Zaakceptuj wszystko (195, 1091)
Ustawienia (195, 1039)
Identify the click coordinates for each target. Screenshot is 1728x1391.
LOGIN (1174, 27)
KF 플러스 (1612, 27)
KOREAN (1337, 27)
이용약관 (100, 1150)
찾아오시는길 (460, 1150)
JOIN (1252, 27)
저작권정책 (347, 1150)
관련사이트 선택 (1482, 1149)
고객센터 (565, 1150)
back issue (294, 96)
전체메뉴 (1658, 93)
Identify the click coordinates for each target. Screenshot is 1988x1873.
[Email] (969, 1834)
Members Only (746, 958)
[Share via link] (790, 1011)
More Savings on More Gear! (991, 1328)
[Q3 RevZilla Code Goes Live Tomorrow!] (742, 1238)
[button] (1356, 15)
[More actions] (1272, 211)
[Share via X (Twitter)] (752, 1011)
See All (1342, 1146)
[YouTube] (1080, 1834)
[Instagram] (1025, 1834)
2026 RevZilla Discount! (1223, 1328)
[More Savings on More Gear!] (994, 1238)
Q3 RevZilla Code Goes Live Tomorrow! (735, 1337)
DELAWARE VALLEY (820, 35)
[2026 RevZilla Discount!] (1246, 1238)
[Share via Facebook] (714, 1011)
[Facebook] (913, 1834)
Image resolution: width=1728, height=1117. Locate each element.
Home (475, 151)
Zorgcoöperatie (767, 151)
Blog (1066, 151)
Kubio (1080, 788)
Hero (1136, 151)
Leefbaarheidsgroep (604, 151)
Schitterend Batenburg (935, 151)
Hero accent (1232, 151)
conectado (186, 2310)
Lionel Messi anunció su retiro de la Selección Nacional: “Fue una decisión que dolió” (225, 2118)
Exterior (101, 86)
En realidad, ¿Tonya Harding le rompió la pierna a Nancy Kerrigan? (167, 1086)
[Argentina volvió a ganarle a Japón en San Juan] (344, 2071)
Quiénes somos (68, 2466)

------------------------------------------------------------------------

■ Your goal ■
Look above for the line holding "[Share via link] (790, 1011)" and the line holding "En realidad, ¿Tonya". Retype both, and every line between them, word for word and nothing else.

■ Result of the task ■
[Share via link] (790, 1011)
More Savings on More Gear! (991, 1328)
[Q3 RevZilla Code Goes Live Tomorrow!] (742, 1238)
[button] (1356, 15)
[More actions] (1272, 211)
[Share via X (Twitter)] (752, 1011)
See All (1342, 1146)
[YouTube] (1080, 1834)
[Instagram] (1025, 1834)
2026 RevZilla Discount! (1223, 1328)
[More Savings on More Gear!] (994, 1238)
Q3 RevZilla Code Goes Live Tomorrow! (735, 1337)
DELAWARE VALLEY (820, 35)
[2026 RevZilla Discount!] (1246, 1238)
[Share via Facebook] (714, 1011)
[Facebook] (913, 1834)
Image resolution: width=1728, height=1117. Locate each element.
Home (475, 151)
Zorgcoöperatie (767, 151)
Blog (1066, 151)
Kubio (1080, 788)
Hero (1136, 151)
Leefbaarheidsgroep (604, 151)
Schitterend Batenburg (935, 151)
Hero accent (1232, 151)
conectado (186, 2310)
Lionel Messi anunció su retiro de la Selección Nacional: “Fue una decisión que dolió” (225, 2118)
Exterior (101, 86)
En realidad, ¿Tonya Harding le rompió la pierna a Nancy Kerrigan? (167, 1086)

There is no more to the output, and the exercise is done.